Repeat word for word the lines from the one containing "The image size is (1251, 838)." to the end of the material below, and leave all pictures out.
Segment Start: Record extracts
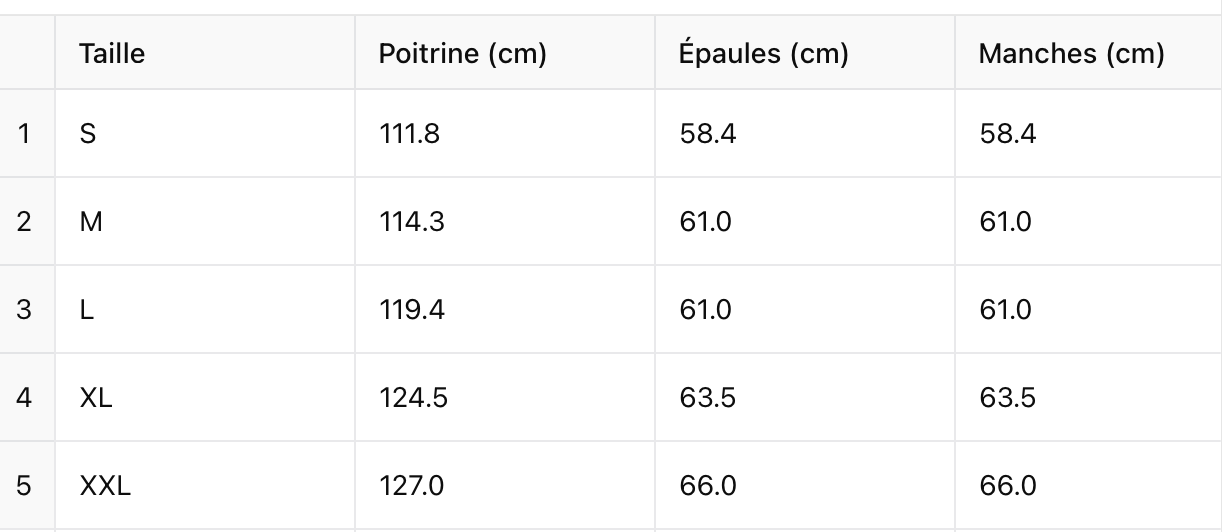The image size is (1222, 532).
Task: Select row number 5
Action: (25, 486)
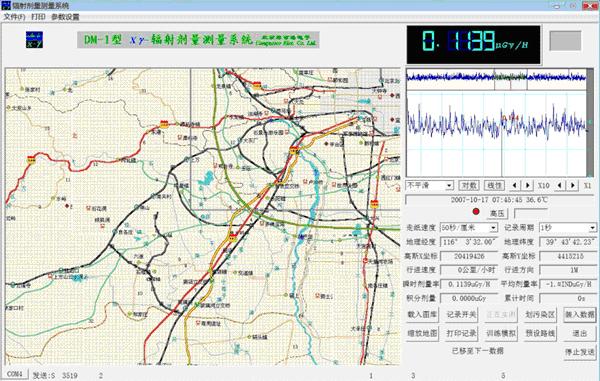Click the right arrow before X1 label
Image resolution: width=600 pixels, height=381 pixels.
point(573,186)
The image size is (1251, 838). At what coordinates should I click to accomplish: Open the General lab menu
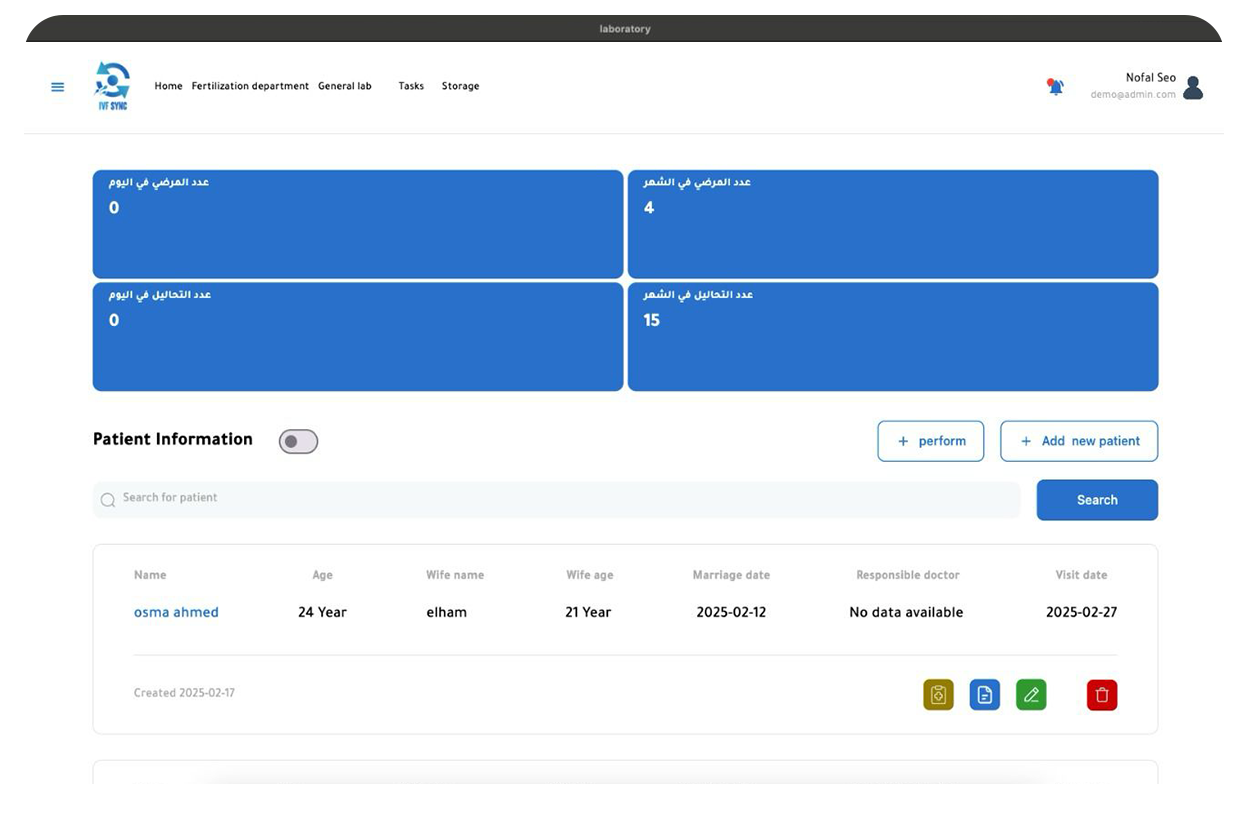[344, 87]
Segment End: Record extracts
◆ Finished exercise:
The image size is (1251, 838). At what coordinates should I click to accomplish: Open the General lab menu
[344, 87]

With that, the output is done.